If no metrics require these parameters for evaluation (which is rare in our experience), you can still include these parameters for visualization on Confident AI, but you will not run into errors even if you don’t supply them for evaluation.
Finally, you can use the test cases within your dataset for evaluation, which will create a test run on Confident AI:
from deepeval import evaluate
...
evaluate(test_case=dataset.test_cases, metrics=[...])
Avoid This Common Mistake
The most common mistake is to append test cases to a random list of test cases outside of your dataset. Don’t do this:
from deepeval.dataset import EvaluationDataset
from deepeval.test_case import LLMTestCase
from deepeval import evaluate
dataset = EvaluationDataset()
dataset.pull(...)
test_cases = []
for goldens in dataset.goldens:
test_cases = LLMTestCase(input=golden.input, ...)
test_cases.append(test_case)
evaluate(test_cases=test_cases, metrics=[])
Instead, add it back to the test cases in your dataset:
...
for goldens in dataset.goldens:
test_cases = LLMTestCase(input=golden.input, ...)

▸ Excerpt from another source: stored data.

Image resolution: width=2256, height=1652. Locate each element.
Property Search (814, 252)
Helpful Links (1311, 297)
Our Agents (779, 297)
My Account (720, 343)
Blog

dataset.test_cases.append(test_case)
By appending test cases back to the original dataset instead of a separate list:
- The ordering of goldens is preserved, which is critical when running evaluations asynchronously
- You can accurately compare results between different evaluation runs
- Regression testing and A/B experiments work correctly since test cases maintain their relationship to the original goldens
- The dataset is properly synchronized with Confident AI for all evaluations
In short, keeping test cases in their original dataset maintains data integrity and enables proper analysis of your evaluation results.